Incase is that... it was an standard years ago, i thought it was not much used nowadays but it seems that router uses them
Anyway... is nice you have the antenna conectors soldered in it because it should not be much hard to find a cable for them

The point is that cable should have an RP-SMA connector at the other side (i know this connectors a bit better), they started being used in USA first and the rest of the world was using different connectors, but it seems at some point the RP-SMA won the battle
If you take a look at some shop for wifi antennas, probably most of them are going to use that RP-SMA connector

--------------
Btw, is nice the manufacturer soldered that 3 pins for Tx, Rx, Gnd... thats what you need to connect by terminal (for things like changing the bootloader, unbricking, etc)

And the first "mod" that comes to mind while looking at the board is the other 4 "holes" inmediatly under the pins (GPIO4, GPIO5, GPIO45, GPIO46)... they can be repurposed by software (modifying a setting file) and can be used for many things... one of them is you could use them to connect a SD/microSD card
Actually, instead of soldering the card directly you could solder a microSD card slot, this allows you to replace the card at any point

The idea is to use that microSD card for the system files (not for media storage)... this allows you to install many software without need to write in the flash chip :)
You know... the OS (and a swap partition) in the microSD... and the games and other stuff in USB

Im learning about it, im going to do it in one (or more) of my routers because i ripped that microSD slots and some low capacity microSD cards (500mb or 1gb) from a few dumbphones i have that was waiting for some butchery
Yeah, They wanted this to be taken out of the case and used in hardware mods.
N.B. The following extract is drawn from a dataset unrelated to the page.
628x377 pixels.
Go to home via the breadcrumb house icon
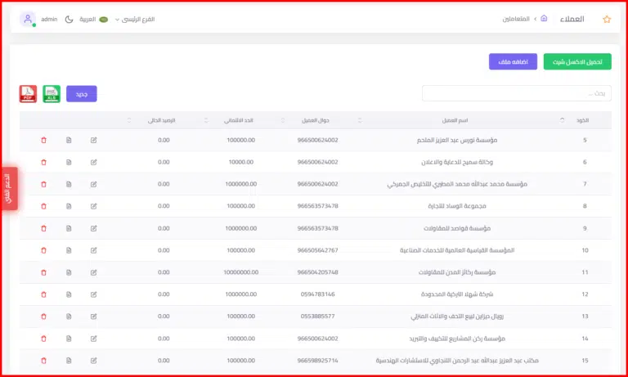click(x=544, y=19)
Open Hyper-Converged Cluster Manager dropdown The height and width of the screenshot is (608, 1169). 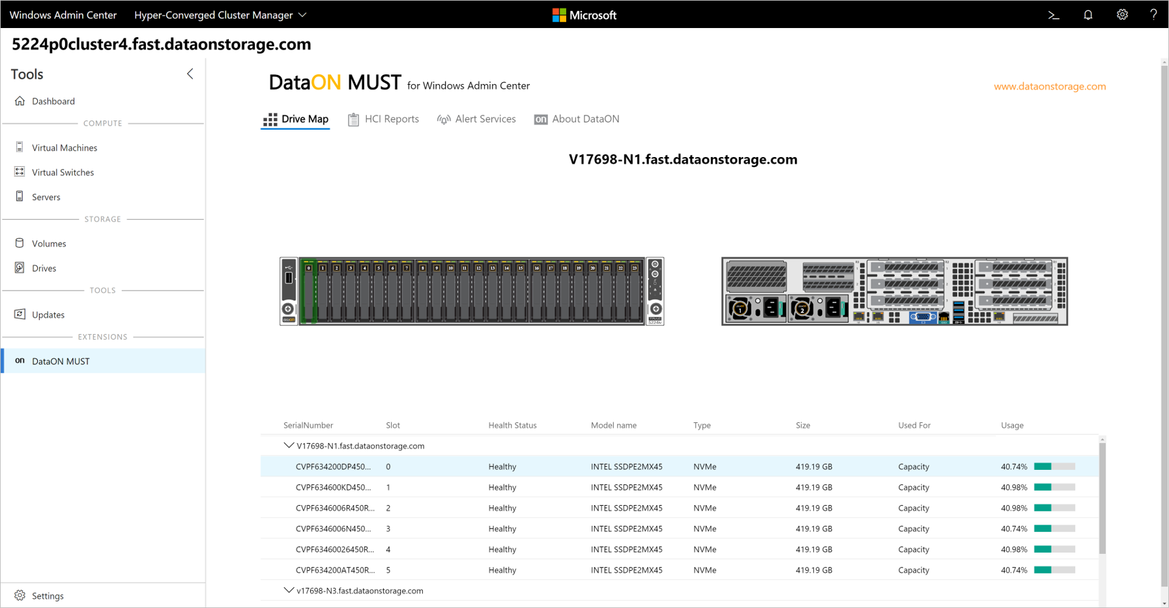[220, 15]
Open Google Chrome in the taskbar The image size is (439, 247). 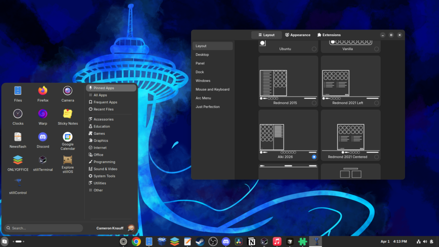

The case only allows the switch to go to 2 positions, but it has 3 when out of the case, you can widen the hole in the case to access the 3rd position too. Also antenna connections and IO and 5V output are helpful. I just wish it was gigabit, as it upgrades the PS3 wifi to 100meg perfectly (approx 9.8MBs). There are no cheap gigabit bridges as far as i can see..
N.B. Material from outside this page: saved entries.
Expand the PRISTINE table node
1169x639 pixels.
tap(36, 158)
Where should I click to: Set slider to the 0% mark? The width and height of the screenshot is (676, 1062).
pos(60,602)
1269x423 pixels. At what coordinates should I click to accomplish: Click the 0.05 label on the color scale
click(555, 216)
I wont do this, but I was thinking of a hardware mod for the PS3, cut the traces going to the ethernet port on the ps3, solder wires back to this board going in LAN1, then solder a wire back to the ethernet port on ps3 out from LAN2. Also remove ps3 wifi antennas and wire them into this. It would have to be gigabit though to be worth it.

Built in ps3netserv and 300meg (really only about 22MBs) wifi would be nice upgrade for £14.99 :)
 
Hmmm, you should google a bit what does that third position of the power switch, what im going to say maybe is not related but anyway, there are some routers that works like what im going to say (i have 2 that does this)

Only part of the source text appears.